• _PASSAGE PROVIDED_
# # # # # # #

Simulation theory, which I use to describe this field more broadly, tells us that the term “The Simulation Hypothesis” was coined by Bostrom after he wrote his famous paper, Are You Living in a Computer Simulation? (Bostrom, 2003).
Bostrom was effectively arguing that we may in fact be code or AI running inside a simulation or computer program in his now famous “simulation argument”. In video game parlance, an AI character inside a video game is called an NPC, or non-playable character (the term itself derives from tabletop games like Dungeons and Dragons in the 1970s, but has gone into common usage in video games).
It is important to note that even NPCs have avatars (i.e. a visual character representing them). However, in my works, I draw a distinction between the NPC flavor of simulation theory and the RPG (or role playing game) flavor of simulation theory, where players exist outside of the game and control characters in the game (Virk, 2019, 2025). This is close to the flavor of simulation theory offered by Chalmers (2003, 2022) which Chalmers originally called “the Matrix hypothesis”, only to later adopt what became the commen nomenclature of The Simulation Hypothesis.n
The Avatar hypothesis in this paper is presented as an overlap between characteristics of entities (including craft) in UFO reports and the characteristics of avatars (or symbols representing outside entities) in a simulated/virtual reality or a video game.

# # # # # # #

• _PROBLEM TO SOLVE_
Reproduce word for word the part of the simulation theory passage from "Simulation theory, which" to "in video games).".

• _GIVEN RECORDS_
# # # # # # #

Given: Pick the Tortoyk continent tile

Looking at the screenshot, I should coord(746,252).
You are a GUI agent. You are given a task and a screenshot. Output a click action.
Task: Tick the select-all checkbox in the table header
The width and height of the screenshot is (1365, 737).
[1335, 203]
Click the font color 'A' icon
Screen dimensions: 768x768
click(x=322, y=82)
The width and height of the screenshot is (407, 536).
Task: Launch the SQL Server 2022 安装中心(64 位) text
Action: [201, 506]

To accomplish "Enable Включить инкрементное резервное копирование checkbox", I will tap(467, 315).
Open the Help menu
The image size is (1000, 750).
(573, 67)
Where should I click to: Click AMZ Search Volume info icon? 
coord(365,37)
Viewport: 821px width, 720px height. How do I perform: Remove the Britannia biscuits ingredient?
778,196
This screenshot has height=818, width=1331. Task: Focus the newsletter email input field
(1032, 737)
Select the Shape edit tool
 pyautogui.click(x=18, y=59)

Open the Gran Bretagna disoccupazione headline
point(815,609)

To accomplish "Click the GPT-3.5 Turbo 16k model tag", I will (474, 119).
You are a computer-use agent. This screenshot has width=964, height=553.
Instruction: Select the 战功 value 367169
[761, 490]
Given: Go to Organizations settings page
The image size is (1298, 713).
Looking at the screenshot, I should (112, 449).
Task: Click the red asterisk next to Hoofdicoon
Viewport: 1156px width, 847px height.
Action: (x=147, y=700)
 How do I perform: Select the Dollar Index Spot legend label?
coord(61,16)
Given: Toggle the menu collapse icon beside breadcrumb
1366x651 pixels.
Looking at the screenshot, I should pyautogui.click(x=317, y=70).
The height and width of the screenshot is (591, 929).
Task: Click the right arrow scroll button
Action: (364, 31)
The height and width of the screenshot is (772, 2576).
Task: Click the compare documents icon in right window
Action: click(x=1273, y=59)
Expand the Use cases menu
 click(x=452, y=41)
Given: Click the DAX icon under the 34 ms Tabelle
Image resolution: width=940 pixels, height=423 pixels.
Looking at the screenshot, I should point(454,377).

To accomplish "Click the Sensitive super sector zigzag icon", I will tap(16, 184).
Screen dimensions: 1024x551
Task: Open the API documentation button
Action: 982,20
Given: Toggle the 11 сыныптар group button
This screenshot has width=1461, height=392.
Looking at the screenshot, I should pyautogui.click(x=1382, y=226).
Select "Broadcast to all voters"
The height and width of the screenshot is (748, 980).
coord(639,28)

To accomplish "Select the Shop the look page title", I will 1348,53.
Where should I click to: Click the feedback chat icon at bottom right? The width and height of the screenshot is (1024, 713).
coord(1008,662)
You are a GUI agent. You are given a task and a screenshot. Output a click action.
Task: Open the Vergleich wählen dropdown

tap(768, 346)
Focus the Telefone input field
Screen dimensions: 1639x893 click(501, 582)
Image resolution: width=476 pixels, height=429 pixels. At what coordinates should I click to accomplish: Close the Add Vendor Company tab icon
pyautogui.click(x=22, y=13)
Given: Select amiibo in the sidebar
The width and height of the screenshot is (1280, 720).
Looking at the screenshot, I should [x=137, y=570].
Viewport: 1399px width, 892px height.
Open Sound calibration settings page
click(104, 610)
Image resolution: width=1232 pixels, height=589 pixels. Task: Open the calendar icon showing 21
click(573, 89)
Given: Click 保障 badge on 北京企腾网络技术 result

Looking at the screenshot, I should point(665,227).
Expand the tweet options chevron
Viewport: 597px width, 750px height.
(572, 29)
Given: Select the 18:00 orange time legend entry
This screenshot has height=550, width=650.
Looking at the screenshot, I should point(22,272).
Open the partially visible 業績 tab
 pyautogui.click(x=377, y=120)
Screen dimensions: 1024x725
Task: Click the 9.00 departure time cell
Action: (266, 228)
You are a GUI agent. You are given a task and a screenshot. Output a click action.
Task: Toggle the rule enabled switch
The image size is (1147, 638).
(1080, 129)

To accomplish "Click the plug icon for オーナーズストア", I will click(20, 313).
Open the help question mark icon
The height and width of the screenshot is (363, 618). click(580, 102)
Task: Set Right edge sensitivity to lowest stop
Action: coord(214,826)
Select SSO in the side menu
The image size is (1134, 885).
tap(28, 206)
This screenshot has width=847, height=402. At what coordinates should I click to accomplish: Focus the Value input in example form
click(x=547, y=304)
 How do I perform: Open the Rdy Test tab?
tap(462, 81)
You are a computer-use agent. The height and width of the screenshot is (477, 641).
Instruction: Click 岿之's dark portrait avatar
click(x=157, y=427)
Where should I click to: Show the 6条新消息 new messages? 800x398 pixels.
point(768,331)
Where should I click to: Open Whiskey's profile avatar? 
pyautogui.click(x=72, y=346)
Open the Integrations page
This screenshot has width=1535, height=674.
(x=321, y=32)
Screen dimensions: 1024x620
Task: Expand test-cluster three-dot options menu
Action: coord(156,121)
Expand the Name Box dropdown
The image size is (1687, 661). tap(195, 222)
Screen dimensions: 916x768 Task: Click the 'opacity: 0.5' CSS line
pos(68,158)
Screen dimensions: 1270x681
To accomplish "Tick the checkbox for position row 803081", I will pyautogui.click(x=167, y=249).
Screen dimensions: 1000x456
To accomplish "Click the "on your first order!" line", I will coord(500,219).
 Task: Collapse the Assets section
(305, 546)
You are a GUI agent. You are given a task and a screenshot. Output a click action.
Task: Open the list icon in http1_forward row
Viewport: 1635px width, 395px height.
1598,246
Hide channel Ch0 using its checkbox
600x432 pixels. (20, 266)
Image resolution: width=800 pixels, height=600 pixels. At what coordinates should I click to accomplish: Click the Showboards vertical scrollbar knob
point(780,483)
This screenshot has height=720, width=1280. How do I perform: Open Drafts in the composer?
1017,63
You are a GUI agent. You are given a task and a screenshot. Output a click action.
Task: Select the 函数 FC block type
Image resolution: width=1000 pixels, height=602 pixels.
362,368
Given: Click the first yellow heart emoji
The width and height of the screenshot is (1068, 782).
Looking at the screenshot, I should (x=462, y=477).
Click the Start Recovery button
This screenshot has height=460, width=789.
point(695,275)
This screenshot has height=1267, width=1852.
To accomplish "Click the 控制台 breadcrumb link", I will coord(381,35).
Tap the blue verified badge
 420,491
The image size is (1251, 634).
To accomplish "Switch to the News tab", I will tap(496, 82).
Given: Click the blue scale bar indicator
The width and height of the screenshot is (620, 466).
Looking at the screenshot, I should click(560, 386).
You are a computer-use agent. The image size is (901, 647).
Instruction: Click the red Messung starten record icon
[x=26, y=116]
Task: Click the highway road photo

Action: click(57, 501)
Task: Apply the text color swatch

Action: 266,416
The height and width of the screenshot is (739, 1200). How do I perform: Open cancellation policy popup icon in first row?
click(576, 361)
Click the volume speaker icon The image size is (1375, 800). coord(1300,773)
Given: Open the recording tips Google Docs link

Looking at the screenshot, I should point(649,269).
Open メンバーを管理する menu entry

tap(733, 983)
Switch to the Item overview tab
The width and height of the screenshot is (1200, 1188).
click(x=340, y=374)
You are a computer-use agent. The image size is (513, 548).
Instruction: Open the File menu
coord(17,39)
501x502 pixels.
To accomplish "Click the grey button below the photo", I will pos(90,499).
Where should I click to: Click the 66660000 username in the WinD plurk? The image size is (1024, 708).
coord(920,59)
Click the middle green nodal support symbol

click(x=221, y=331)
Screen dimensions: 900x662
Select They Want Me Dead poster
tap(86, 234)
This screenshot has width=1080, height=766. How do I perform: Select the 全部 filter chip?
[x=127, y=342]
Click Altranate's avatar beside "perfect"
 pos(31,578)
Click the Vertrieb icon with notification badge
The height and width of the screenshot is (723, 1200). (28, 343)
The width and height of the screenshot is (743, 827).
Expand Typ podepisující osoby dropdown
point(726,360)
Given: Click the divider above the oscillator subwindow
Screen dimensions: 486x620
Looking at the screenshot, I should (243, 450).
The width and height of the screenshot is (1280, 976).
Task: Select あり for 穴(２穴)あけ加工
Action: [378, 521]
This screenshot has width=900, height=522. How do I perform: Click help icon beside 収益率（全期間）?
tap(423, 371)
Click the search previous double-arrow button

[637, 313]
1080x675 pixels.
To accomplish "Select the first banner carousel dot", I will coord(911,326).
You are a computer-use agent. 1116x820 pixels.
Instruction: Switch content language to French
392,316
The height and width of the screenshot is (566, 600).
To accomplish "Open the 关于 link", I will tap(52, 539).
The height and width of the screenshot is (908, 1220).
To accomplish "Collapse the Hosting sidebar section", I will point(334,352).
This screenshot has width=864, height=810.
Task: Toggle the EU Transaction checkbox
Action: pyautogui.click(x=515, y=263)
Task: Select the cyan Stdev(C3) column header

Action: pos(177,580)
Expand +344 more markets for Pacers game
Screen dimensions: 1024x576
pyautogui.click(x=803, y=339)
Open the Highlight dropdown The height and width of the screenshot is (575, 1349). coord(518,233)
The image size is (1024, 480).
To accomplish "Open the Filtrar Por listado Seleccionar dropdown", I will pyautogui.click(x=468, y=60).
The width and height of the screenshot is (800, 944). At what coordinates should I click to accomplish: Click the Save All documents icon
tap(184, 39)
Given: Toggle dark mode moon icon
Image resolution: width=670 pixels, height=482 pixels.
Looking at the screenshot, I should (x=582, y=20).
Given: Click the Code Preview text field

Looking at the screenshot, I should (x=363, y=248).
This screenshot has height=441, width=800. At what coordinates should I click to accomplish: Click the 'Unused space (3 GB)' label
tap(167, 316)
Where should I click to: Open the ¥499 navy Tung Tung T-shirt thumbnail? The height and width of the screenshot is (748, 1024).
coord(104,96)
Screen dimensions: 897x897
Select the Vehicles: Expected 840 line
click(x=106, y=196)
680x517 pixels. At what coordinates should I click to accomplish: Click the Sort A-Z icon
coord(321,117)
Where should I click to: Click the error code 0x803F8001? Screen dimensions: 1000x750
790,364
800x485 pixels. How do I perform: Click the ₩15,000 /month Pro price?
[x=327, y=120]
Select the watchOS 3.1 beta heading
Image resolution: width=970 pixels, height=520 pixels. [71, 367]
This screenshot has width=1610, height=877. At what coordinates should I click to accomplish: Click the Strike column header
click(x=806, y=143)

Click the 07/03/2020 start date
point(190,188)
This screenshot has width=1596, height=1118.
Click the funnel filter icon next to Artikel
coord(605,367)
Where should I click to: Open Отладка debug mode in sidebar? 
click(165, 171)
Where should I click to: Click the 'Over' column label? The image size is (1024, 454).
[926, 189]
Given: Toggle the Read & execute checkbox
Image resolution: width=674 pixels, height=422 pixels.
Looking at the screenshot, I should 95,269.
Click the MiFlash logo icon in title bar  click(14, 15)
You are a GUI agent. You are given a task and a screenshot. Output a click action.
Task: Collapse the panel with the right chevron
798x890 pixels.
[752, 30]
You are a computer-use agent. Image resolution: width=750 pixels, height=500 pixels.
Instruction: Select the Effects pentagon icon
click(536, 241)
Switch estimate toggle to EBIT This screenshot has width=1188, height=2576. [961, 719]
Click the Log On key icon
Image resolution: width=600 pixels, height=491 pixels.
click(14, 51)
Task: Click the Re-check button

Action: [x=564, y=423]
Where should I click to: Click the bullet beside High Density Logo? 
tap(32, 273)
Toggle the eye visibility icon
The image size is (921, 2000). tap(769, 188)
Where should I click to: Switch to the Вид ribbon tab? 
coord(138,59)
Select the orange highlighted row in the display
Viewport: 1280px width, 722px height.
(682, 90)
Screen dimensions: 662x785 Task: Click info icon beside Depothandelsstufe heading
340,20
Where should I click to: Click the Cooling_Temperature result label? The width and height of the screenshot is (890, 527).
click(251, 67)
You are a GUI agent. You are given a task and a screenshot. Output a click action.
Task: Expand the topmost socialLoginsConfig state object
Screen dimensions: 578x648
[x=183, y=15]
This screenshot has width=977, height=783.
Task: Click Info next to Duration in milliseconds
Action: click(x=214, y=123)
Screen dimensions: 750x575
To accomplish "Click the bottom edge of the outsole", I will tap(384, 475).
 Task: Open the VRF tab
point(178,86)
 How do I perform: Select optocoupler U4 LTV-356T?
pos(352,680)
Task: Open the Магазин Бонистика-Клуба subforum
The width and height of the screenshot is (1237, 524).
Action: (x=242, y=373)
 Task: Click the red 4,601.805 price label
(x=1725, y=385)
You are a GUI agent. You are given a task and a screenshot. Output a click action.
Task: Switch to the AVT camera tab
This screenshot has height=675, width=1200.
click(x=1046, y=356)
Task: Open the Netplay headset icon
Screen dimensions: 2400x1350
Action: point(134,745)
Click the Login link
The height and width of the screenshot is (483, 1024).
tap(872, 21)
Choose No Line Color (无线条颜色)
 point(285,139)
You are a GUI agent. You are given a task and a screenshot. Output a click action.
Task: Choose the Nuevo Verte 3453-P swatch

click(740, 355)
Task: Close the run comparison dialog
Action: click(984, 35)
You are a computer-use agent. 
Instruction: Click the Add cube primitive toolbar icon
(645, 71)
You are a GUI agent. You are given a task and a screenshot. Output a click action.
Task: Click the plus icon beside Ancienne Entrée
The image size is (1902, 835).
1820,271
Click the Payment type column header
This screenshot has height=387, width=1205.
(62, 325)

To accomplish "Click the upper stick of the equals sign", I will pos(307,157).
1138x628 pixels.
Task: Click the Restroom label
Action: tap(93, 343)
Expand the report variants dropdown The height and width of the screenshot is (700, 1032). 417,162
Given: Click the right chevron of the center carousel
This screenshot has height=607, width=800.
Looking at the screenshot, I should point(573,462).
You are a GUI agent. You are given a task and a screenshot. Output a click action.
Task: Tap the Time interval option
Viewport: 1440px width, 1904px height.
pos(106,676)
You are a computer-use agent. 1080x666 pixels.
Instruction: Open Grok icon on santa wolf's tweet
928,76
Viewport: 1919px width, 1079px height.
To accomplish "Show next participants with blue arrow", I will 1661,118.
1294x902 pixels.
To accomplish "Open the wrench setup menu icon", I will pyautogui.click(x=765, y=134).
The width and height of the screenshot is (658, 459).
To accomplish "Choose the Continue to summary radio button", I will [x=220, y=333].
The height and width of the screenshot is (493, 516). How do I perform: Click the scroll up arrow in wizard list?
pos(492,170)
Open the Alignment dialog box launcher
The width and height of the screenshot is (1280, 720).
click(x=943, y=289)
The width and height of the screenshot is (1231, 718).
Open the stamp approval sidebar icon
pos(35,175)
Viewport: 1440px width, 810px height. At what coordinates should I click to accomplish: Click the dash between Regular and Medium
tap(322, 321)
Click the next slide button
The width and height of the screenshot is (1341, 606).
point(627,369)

# # # # # # #

• _OUTPUT OF THE TASK_
Simulation theory, which I use to describe this field more broadly, tells us that the term “The Simulation Hypothesis” was coined by Bostrom after he wrote his famous paper, Are You Living in a Computer Simulation? (Bostrom, 2003).
Bostrom was effectively arguing that we may in fact be code or AI running inside a simulation or computer program in his now famous “simulation argument”. In video game parlance, an AI character inside a video game is called an NPC, or non-playable character (the term itself derives from tabletop games like Dungeons and Dragons in the 1970s, but has gone into common usage in video games).